- Problem requirements: Revise the items from the line that contains "Amazon input field" through the last of the items, writing "location" in place of "coordinates" and changing nothing else. Leave the pictures out of your answer.

- Material provided:
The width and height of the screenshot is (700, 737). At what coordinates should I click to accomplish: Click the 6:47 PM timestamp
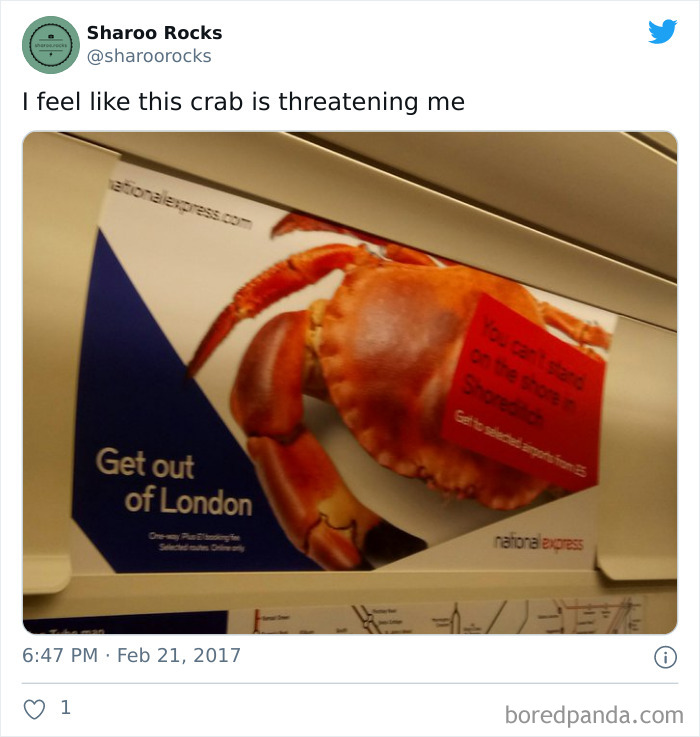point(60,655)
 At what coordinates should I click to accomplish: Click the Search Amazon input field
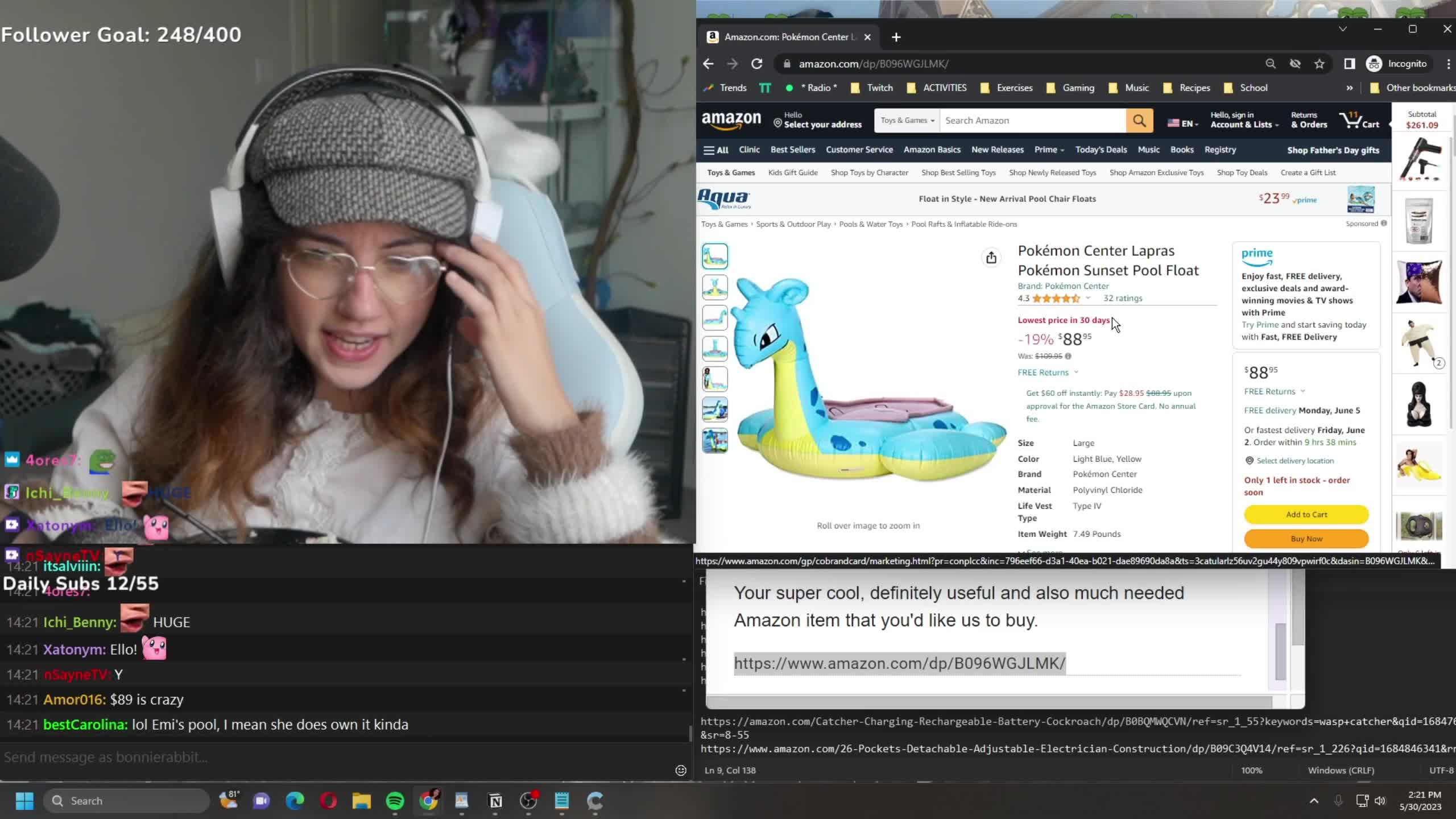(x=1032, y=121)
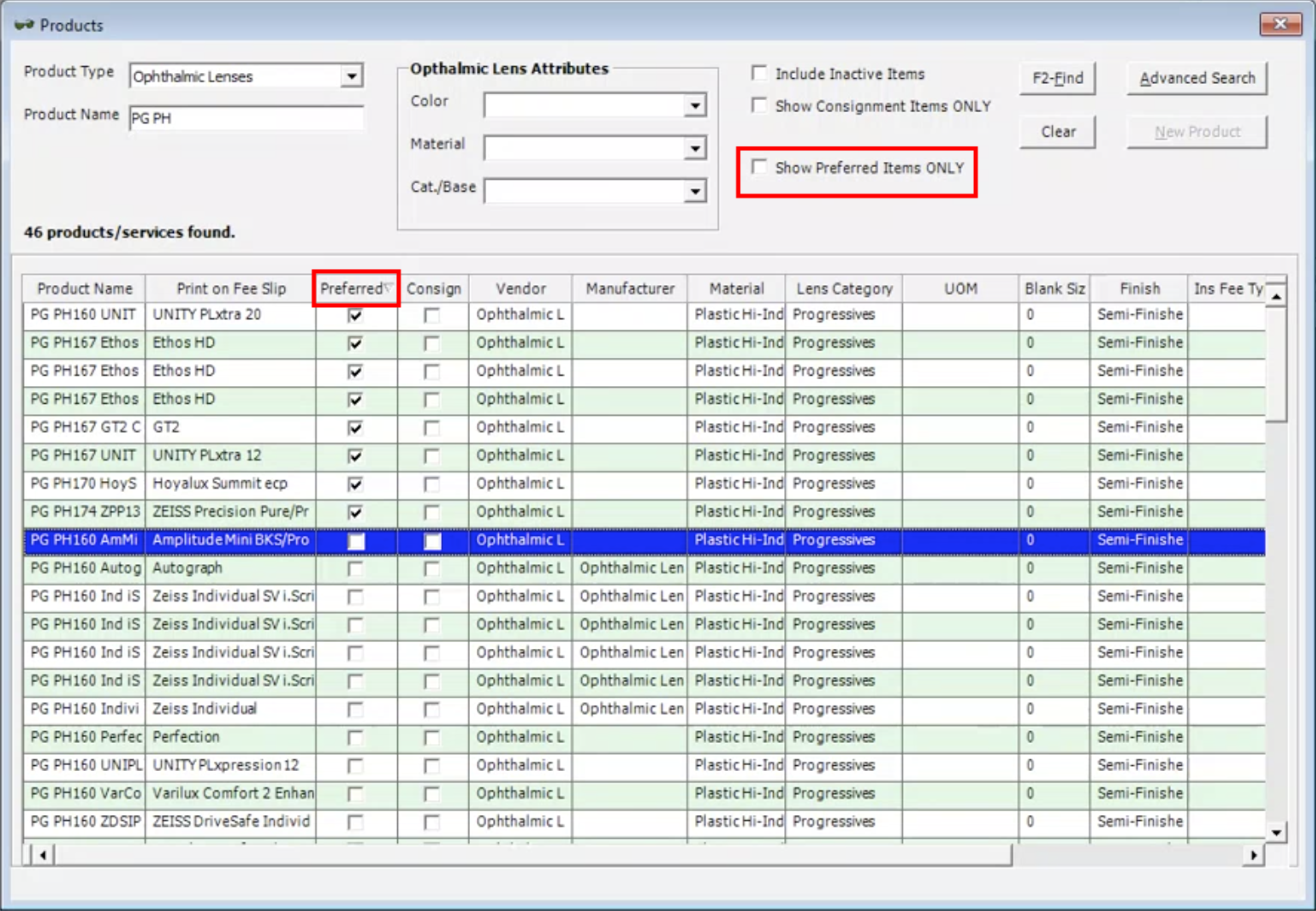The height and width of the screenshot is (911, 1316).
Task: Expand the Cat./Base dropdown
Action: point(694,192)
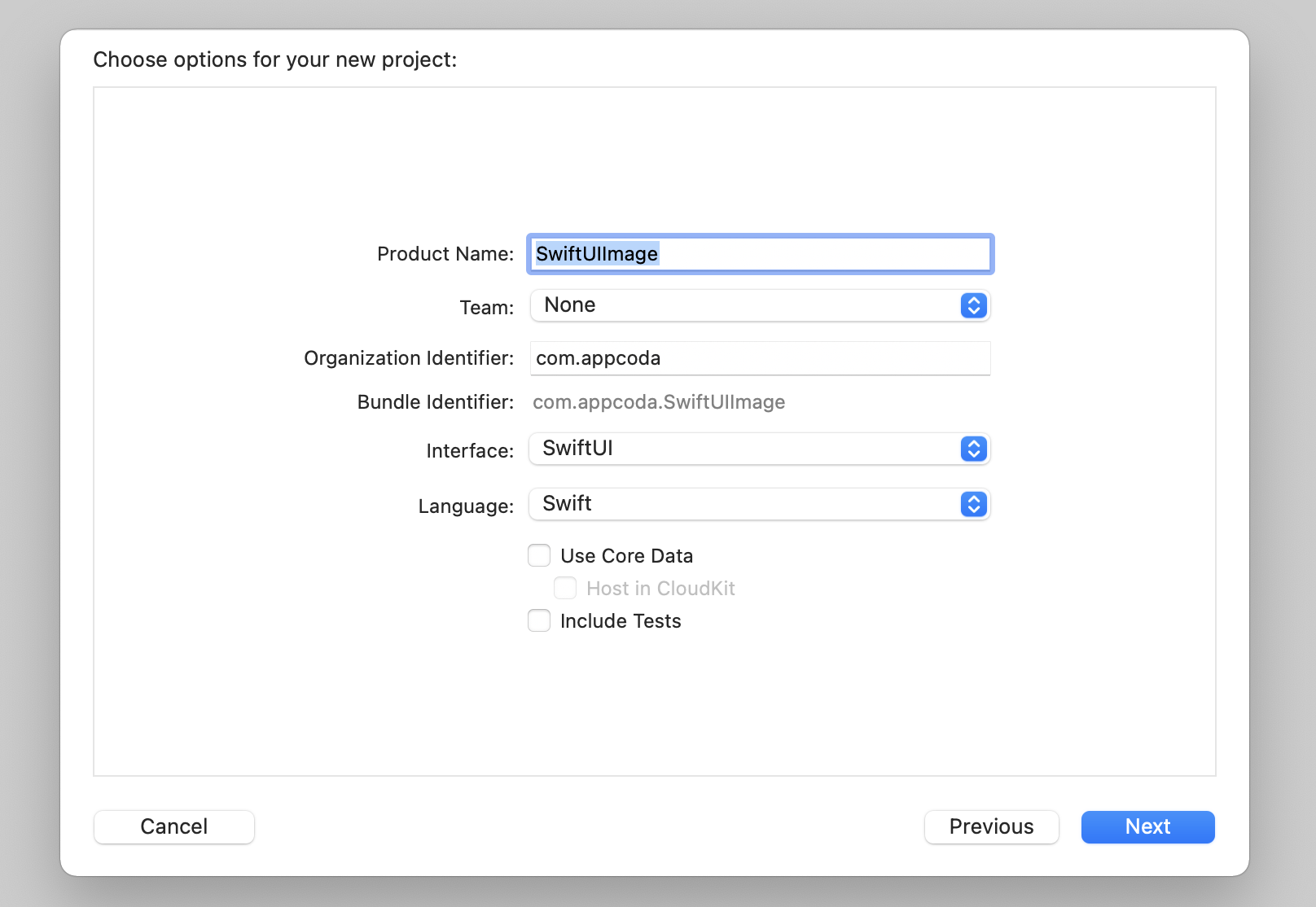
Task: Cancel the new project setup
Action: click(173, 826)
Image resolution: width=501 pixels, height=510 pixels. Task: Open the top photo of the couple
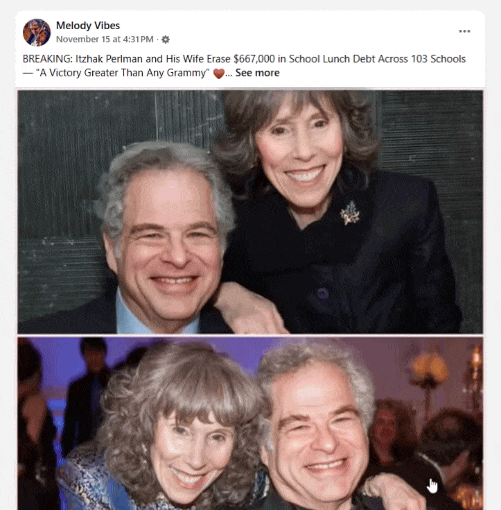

- Complete answer:
 At what location should I click to accomplish: Click the Search Amazon input field
(x=1032, y=121)
The height and width of the screenshot is (911, 1316).
Task: Expand the Cat./Base dropdown
Action: point(694,192)
Task: Cancel the new project setup
Action: click(173, 826)
Image resolution: width=501 pixels, height=510 pixels. Task: Open the top photo of the couple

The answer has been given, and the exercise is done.